## Dataset excerpts
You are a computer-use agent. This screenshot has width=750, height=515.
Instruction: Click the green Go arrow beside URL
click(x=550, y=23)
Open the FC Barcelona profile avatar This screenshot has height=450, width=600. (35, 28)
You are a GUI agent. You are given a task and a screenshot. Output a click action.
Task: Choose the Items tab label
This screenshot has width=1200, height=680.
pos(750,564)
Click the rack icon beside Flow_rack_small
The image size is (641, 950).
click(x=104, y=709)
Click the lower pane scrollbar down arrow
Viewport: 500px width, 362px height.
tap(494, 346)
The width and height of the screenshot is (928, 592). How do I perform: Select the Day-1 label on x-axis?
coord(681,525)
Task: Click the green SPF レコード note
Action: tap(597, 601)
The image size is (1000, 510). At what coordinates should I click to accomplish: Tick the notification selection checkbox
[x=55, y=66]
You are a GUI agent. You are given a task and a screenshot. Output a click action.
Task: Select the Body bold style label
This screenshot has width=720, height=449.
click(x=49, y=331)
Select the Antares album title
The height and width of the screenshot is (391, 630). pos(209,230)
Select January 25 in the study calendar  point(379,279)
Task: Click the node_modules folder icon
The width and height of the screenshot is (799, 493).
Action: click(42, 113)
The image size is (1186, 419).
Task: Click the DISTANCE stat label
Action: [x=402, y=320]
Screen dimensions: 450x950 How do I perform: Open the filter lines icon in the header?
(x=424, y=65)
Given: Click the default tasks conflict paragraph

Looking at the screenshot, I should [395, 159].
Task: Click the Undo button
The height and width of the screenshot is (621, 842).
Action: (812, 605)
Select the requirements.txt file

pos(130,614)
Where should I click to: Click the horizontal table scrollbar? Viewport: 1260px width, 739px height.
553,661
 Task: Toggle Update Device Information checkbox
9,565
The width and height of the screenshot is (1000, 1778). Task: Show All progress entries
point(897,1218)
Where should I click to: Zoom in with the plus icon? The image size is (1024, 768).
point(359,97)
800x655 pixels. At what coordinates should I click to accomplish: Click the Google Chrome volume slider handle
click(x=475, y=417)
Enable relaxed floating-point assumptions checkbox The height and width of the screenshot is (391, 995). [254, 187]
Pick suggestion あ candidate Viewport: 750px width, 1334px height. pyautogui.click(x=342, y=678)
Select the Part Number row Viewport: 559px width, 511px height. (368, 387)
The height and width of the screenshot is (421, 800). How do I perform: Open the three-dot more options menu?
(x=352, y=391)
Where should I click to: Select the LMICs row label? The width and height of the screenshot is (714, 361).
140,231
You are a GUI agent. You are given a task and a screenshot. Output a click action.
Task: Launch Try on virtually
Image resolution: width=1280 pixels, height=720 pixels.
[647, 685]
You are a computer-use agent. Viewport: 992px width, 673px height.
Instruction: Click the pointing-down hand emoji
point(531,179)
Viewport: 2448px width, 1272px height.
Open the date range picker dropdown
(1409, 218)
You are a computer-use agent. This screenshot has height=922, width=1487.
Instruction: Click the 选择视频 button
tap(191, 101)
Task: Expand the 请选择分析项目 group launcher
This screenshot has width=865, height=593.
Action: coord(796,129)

## Task item
Give back precisely the lines above that start at the line containing "The image size is (1000, 510)." and end at the line containing "Task: Click the Undo button", inclusive. No other lines belong in the output.

## Answer
The image size is (1000, 510). At what coordinates should I click to accomplish: Tick the notification selection checkbox
[x=55, y=66]
You are a GUI agent. You are given a task and a screenshot. Output a click action.
Task: Select the Body bold style label
This screenshot has width=720, height=449.
click(x=49, y=331)
Select the Antares album title
The height and width of the screenshot is (391, 630). pos(209,230)
Select January 25 in the study calendar  point(379,279)
Task: Click the node_modules folder icon
The width and height of the screenshot is (799, 493).
Action: click(42, 113)
The image size is (1186, 419).
Task: Click the DISTANCE stat label
Action: [x=402, y=320]
Screen dimensions: 450x950 How do I perform: Open the filter lines icon in the header?
(x=424, y=65)
Given: Click the default tasks conflict paragraph

Looking at the screenshot, I should [395, 159].
Task: Click the Undo button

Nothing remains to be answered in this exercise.